#### WORK TO DO
Copy the entries from the line with "Go to next photo" through the line with "Action: pos(457,458)", both included, swapping "arrow button" for "arrow key" and changing nothing else.

#### RAW RECORDS
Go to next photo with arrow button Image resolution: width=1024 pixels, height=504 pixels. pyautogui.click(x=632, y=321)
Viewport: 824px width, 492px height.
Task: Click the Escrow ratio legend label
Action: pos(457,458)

* * *

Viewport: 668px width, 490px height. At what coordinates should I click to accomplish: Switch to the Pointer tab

--

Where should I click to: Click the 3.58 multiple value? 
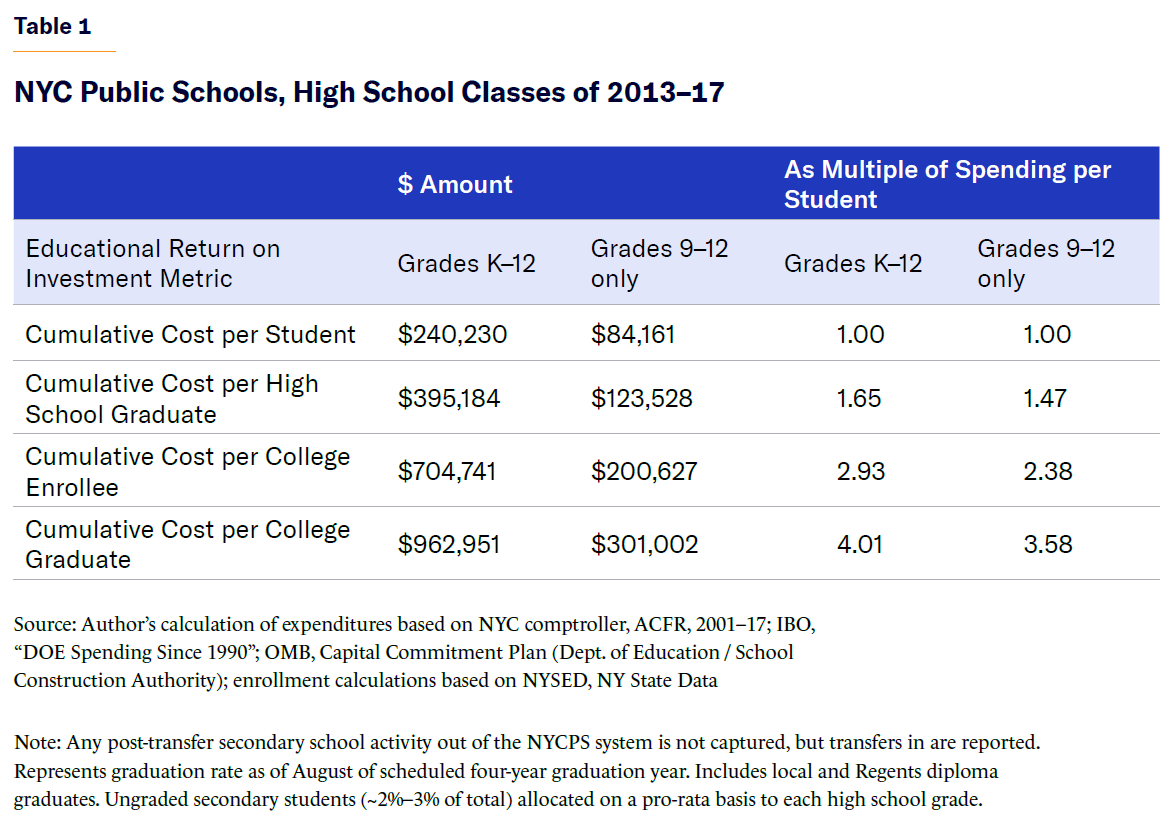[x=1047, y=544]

#### SOLUTION TO THIS EXERCISE
Go to next photo with arrow key Image resolution: width=1024 pixels, height=504 pixels. pyautogui.click(x=632, y=321)
Viewport: 824px width, 492px height.
Task: Click the Escrow ratio legend label
Action: pos(457,458)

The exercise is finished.